> 
> Stress Reliever # 1
> --------------------------
> Wife: You always carry my photo in your handbag to the
> office. Why?
> Hubby: When there is a problem, no matter how impossible, I
> look at your picture and the problem disappears.
> Wife: You see, how miraculous and powerful I am for you?
> Hubby: Yes, I see your picture and say to myself, "What
> other problem can there be greater than this one?"
> _________________________________________________________
> 
> stress Reliever # 2
> --------------------------
> Girl: When we get married, I want to share all your
> worries, troubles and lighten your burden.
> Boy: It's very kind of you, darling, But I don't have any
> worries or troubles.
> Girl: Well that's because we aren't married yet.
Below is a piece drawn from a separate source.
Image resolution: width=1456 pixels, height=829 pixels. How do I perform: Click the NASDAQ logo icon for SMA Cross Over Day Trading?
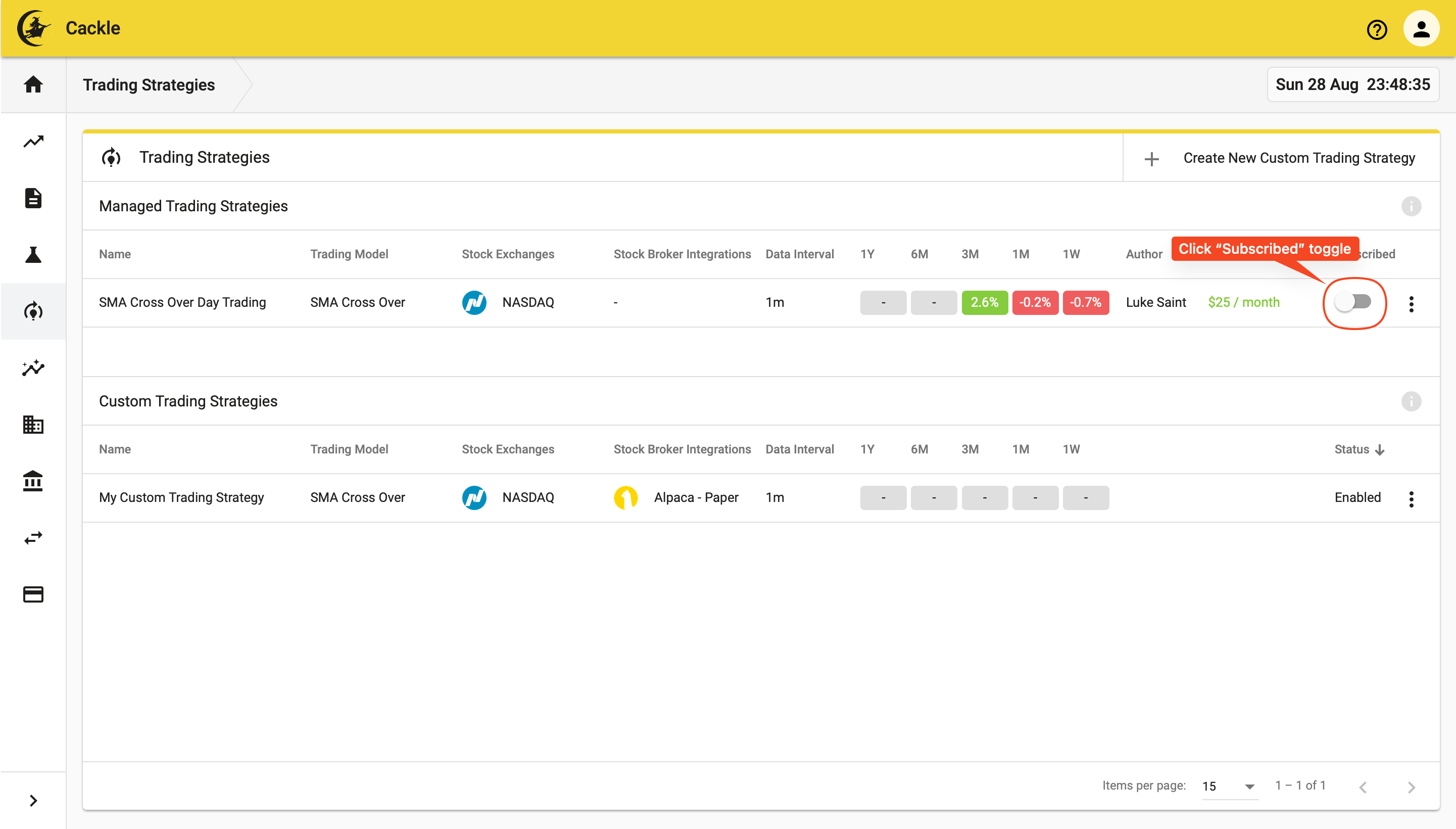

> ___________________________________________________________
> 
> Stress Reliever # 3
> --------------------------
> Son: Mom, when I was on the bus with Dad this morning, he
> told me to give up my seat to a lady.
> Mom: Well, you have done the right thing.
> Son: But mum, I was sitting on daddy's lap.
> ___________________________________________________________
> 
> Stress Reliever # 4
> --------------------------
> Wife to husband: "What's your excuse for coming home at
> this time of the night?"
> Husband to wife: "Golfing with friends, my dear."
> Wife to husband: "What? At 2 am?!"
> Husband to wife: "Yes, We used night clubs."
> ___________________________________________________________
> 
> Stress Reliever # 5
> --------------------------
> A newly married man asked his wife, "Would you have married
> me if my father hadn't left me a fortune?"
> "Honey," the woman replied sweetly, "I'd have married you
> NO MATTER WHO LEFT YOU A FORTUNE"
> ___________________________________________________________
> 
> Stress Reliever # 6
> --------------------------
> Father to son after exam: "let me see your report card."
> Son: "My friend just borrowed it. He wants to scare his
> parents."
> ___________________________________________________________
> 
> Stress Reliever # 7
> --------------------------
> "How was your blind date?" a college student asked her
> roommate.
> "Terrible!" the roommate answered. "He showed up in his
> 1932 Rolls Royce."
> Wow! That's a very expensive car. What's so bad about
> that?"
> "He was the original owner."
> ___________________________________________________________
> 
> Stress Reliever # 9
> --------------------------
> A teacher asked her class for sentences using the word
> "beans".
> "My father grows beans," said one student.
> "My father cooks beans," said another.
> Then little Johnny spoke up: "We are all human beans."
> ___________________________________________________________
> 
> Stress Reliever # 10
> ----------------------------
> Interviewer to Millionaire: To whom do you owe your success
> as a millionaire?"
> Millionaire: "I owe everything to my wife."
> Interviewer: "Wow, she must be some woman. What were you
> before you married her?"
> Millionaire: "A Billionaire"
> ___________________________________________________________
> 
> Stress Reliever # 11
> ----------------------------
> Girl to her boyfriend: One kiss and I'll be yours forever.
> The guy replies: Thanks for the warning.
> ___________________________________________________________
> 
> Stress Reliever # 12
> ----------------------------
> A husband was asked: Do you talk to your wife after sex?
> He replied: Depends, if I can find a phone.
> ___________________________________________________________
> 
> Stress Reliever # 13
> ----------------------------
> Man to wife on wedding night: Are you sure I'm the first
> man you are sleeping with?
> Wife replied: Of course honey, I stayed awake with all the
> others!___________________________________________________________
> 
> Stress Reliever # 14
> ----------------------------
> Why did they stop printing PAMELA ANDERSON stamps in the
> U.S.?
> Answer: Because people started licking the wrong side.
> ___________________________________________________________
> 
> Stress Reliever # 15
> ----------------------------
> A wife asked her husband: What do you like most in me - my
> pretty face or my sexy body?
> He looked at her from head to toe and replied: I like your
> sense of humour.
> __________________________________________________________
> 
> Stress Reliever # 16
> ----------------------------
> Doctor to his lady patient: You look terribly weak and
> exhausted! Are you having your meals three times a day as I
> have advised?
> Lady replied: Doctor, I thought you said three males a day!